== Segment start ==

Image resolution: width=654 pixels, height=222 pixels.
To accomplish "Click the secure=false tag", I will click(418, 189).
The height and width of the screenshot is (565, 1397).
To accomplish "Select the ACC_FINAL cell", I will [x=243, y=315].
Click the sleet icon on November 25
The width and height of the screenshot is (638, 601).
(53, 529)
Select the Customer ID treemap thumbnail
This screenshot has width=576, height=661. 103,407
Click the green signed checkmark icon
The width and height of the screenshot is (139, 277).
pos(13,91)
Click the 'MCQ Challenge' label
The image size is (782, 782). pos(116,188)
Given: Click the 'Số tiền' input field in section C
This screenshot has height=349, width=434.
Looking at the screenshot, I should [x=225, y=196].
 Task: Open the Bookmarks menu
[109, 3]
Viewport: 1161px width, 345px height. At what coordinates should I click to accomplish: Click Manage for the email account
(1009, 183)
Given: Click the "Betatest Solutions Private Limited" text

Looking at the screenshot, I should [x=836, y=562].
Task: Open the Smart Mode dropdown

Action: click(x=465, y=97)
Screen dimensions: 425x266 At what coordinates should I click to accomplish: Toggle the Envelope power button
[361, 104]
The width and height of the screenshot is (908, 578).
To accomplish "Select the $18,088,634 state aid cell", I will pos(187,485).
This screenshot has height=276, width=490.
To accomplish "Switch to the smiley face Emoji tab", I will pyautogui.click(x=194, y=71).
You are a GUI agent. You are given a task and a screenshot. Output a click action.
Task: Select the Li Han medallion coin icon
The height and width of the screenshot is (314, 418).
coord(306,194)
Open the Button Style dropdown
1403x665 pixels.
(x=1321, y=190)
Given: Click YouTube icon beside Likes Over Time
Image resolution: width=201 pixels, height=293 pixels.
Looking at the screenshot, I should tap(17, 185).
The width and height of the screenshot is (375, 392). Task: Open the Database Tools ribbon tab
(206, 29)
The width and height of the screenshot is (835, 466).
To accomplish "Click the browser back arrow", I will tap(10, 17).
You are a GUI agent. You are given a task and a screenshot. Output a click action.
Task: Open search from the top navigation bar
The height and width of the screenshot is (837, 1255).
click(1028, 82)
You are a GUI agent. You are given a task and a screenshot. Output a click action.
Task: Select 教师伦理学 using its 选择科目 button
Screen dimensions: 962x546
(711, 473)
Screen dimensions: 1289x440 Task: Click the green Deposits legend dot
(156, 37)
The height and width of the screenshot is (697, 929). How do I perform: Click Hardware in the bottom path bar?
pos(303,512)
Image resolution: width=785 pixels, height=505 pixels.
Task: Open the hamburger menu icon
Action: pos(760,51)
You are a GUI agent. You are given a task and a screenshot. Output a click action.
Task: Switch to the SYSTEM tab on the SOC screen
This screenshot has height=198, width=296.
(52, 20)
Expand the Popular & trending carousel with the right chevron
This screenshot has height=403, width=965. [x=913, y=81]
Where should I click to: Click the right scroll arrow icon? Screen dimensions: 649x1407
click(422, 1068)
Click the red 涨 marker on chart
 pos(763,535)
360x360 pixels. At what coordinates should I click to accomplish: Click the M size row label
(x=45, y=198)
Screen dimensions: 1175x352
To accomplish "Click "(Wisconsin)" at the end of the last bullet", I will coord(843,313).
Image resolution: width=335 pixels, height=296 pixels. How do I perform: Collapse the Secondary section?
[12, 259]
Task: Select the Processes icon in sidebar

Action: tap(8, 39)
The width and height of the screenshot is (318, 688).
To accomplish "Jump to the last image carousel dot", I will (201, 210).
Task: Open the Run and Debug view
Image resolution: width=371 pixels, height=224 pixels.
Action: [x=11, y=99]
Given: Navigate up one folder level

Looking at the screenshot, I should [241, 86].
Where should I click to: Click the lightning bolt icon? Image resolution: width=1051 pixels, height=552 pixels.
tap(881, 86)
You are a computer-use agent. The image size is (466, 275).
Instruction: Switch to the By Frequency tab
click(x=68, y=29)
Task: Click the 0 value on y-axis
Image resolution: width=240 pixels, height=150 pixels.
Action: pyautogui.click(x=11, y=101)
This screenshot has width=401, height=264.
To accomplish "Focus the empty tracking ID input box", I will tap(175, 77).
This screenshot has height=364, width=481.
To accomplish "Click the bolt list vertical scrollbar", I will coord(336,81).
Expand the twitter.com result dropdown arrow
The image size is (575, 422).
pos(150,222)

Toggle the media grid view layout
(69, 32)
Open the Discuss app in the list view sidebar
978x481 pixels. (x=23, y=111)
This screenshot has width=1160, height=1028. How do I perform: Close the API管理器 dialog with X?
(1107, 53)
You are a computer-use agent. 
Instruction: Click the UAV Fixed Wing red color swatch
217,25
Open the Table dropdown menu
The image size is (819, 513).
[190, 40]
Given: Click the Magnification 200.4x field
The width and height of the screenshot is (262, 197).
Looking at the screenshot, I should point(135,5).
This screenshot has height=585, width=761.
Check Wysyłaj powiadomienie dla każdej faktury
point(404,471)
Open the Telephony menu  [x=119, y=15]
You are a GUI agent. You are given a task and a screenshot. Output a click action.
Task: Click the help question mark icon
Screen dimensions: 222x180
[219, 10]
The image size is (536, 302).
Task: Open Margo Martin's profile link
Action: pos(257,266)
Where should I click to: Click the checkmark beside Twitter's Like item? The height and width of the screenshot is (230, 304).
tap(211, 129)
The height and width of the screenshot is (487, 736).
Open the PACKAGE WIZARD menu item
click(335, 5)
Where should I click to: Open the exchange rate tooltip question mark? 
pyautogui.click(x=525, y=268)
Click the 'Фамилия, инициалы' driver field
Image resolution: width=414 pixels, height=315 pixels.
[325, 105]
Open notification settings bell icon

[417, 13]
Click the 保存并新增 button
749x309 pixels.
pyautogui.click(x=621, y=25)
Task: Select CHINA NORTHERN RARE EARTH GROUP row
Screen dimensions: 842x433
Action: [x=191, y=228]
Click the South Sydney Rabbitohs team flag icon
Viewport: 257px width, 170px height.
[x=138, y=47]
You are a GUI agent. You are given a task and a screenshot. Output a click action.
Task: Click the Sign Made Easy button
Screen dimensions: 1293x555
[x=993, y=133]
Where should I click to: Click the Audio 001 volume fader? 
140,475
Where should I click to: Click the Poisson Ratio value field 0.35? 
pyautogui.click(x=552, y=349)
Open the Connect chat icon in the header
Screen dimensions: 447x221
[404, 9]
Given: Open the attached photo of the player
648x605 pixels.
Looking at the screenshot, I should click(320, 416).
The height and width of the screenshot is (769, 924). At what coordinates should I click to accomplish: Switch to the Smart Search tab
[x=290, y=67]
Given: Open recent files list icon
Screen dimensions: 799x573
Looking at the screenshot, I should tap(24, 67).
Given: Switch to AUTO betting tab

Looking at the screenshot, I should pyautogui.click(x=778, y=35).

== Segment end ==

● Exercise prompt:
Give again exactly, and only, the lines above starting at the one with "The height and width of the screenshot is (314, 418)." and ending at the one with "The width and height of the screenshot is (835, 466).".

● Task solution:
The height and width of the screenshot is (314, 418).
coord(306,194)
Open the Button Style dropdown
1403x665 pixels.
(x=1321, y=190)
Given: Click YouTube icon beside Likes Over Time
Image resolution: width=201 pixels, height=293 pixels.
Looking at the screenshot, I should tap(17, 185).
The width and height of the screenshot is (375, 392). Task: Open the Database Tools ribbon tab
(206, 29)
The width and height of the screenshot is (835, 466).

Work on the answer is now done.